* [Task to complete]: Could you reproduce, from the records below, everything from the line with "You are a GUI" down to the line with "Viewport: 853px width, 480px height.", keeping both of those lines and changing nothing?

* [The data]:
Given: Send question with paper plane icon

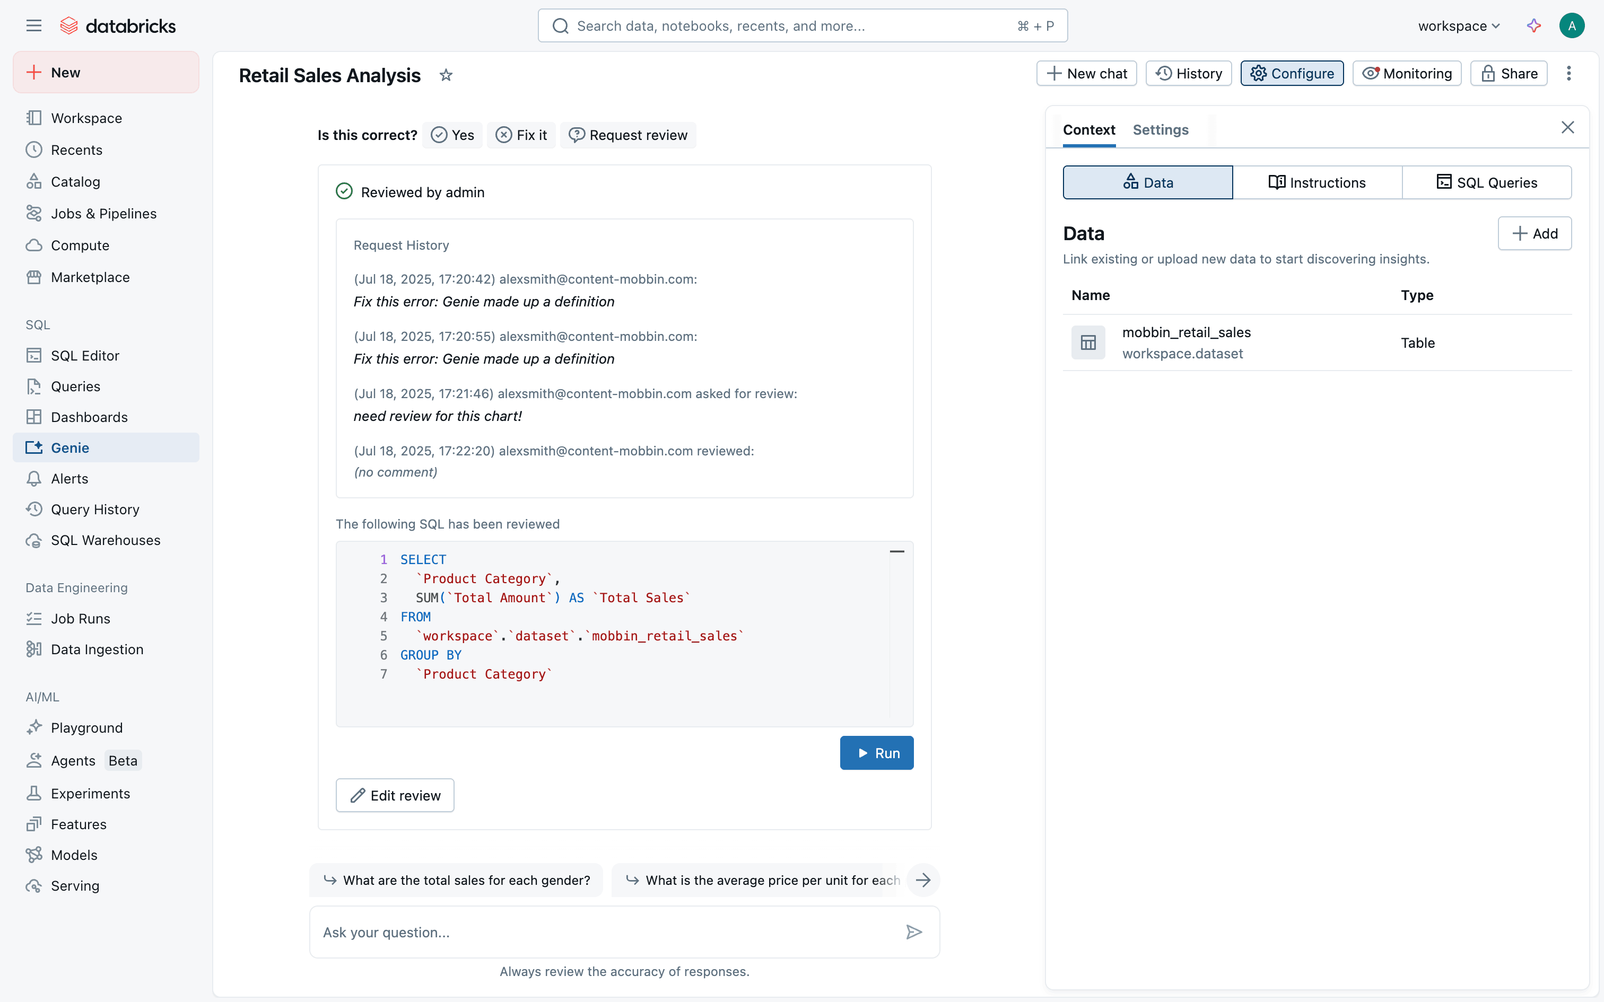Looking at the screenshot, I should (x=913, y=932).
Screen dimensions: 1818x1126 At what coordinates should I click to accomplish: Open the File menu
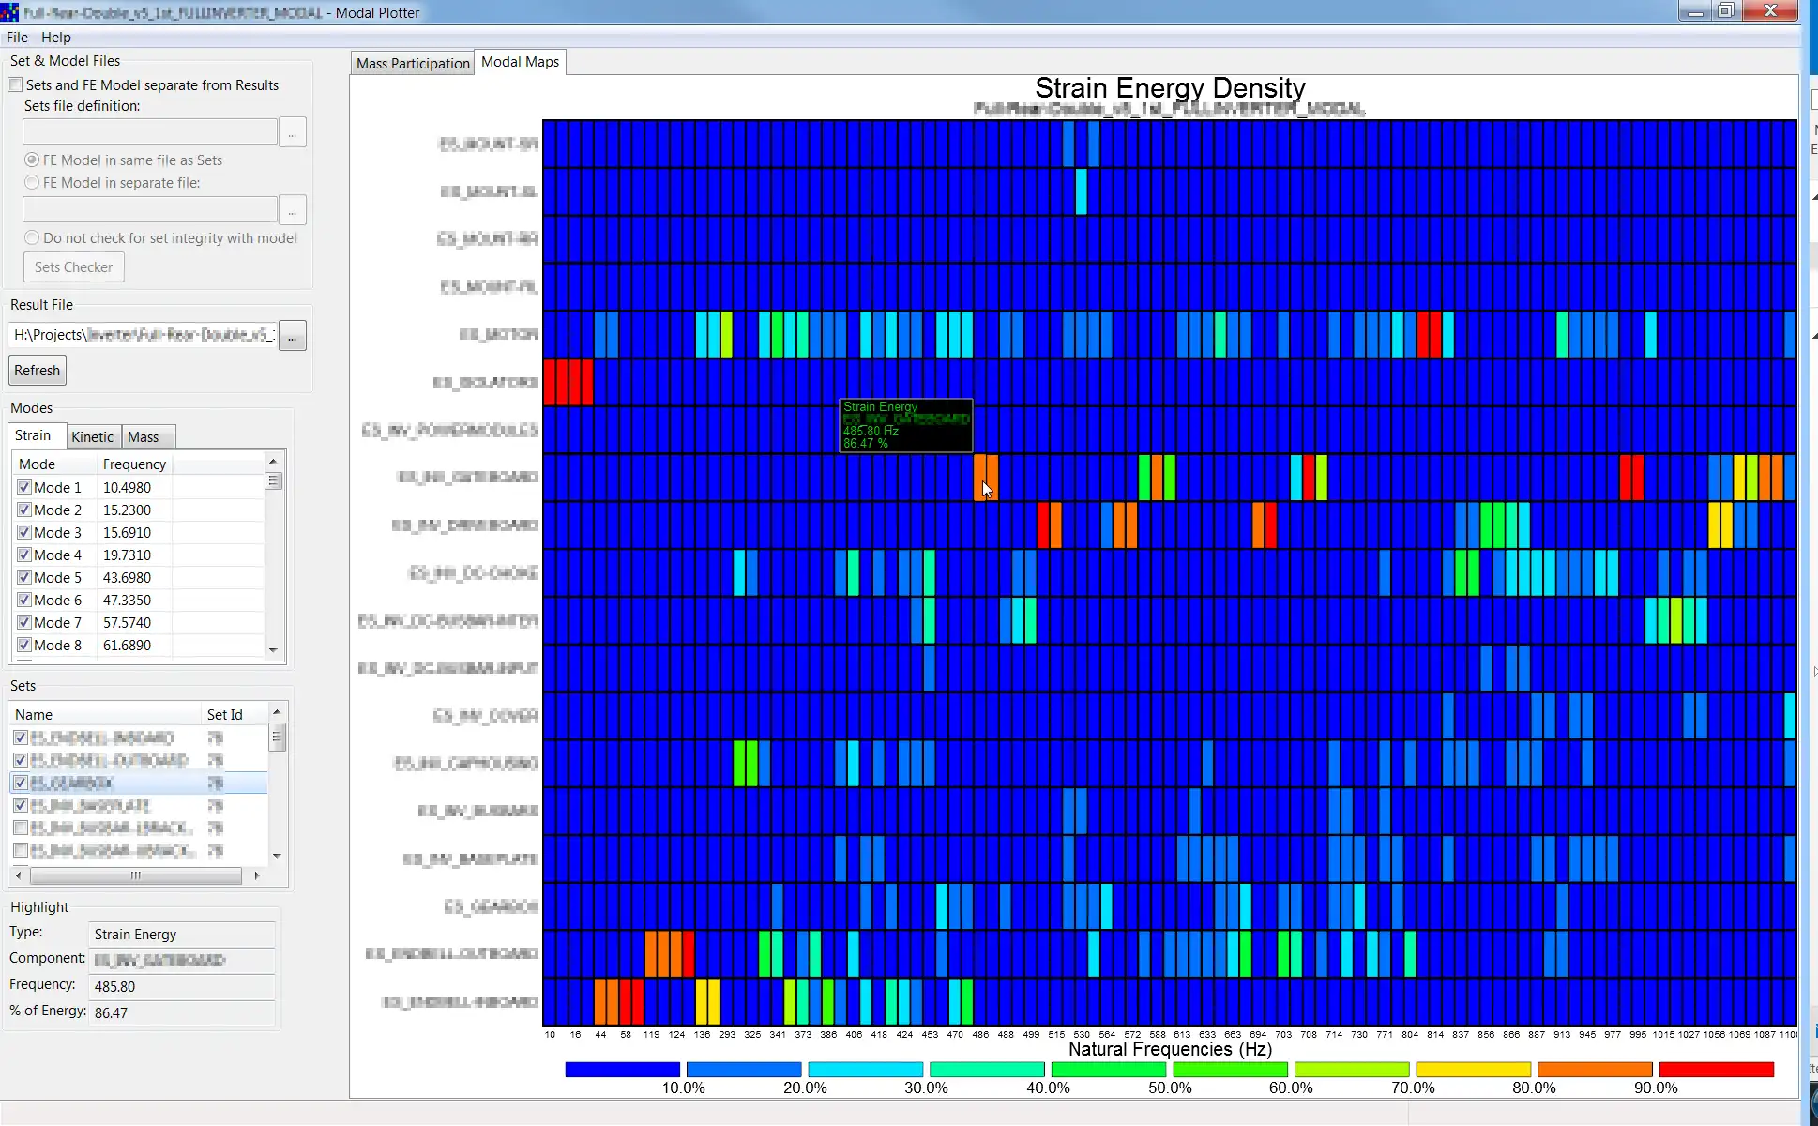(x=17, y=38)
---
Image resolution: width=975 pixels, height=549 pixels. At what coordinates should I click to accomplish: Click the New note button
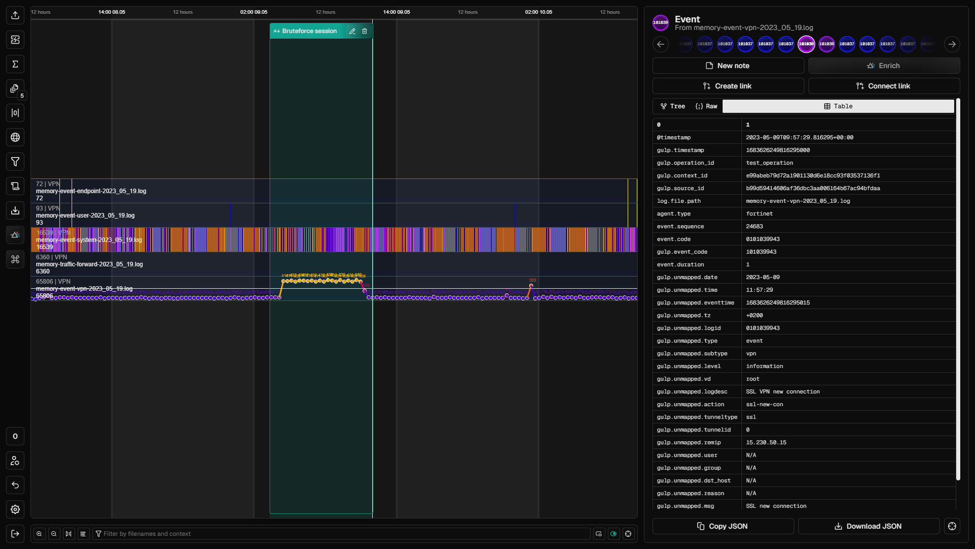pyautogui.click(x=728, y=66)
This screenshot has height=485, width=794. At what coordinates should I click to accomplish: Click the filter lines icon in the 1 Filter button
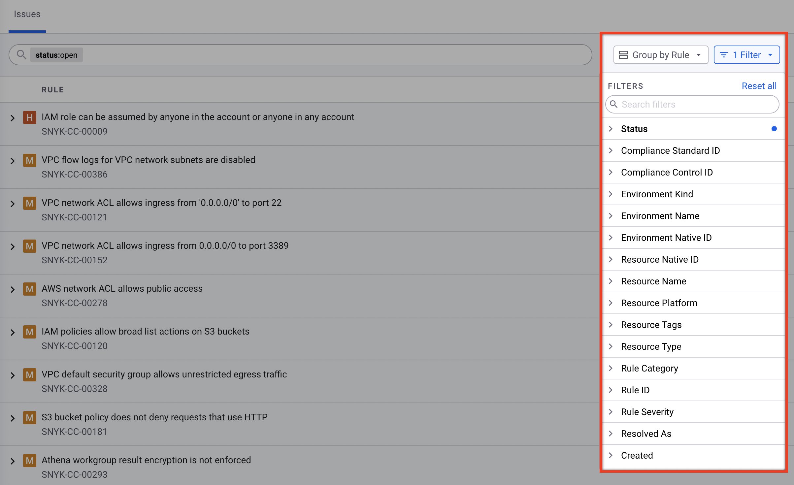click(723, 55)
...
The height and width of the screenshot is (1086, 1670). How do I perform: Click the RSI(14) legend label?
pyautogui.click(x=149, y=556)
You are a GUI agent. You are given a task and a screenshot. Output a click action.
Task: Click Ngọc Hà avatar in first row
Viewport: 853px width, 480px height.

* [Response below]:
You are a GUI agent. You are given a task and a screenshot. Output a click action.
Task: Click Ngọc Hà avatar in first row
Viewport: 853px width, 480px height.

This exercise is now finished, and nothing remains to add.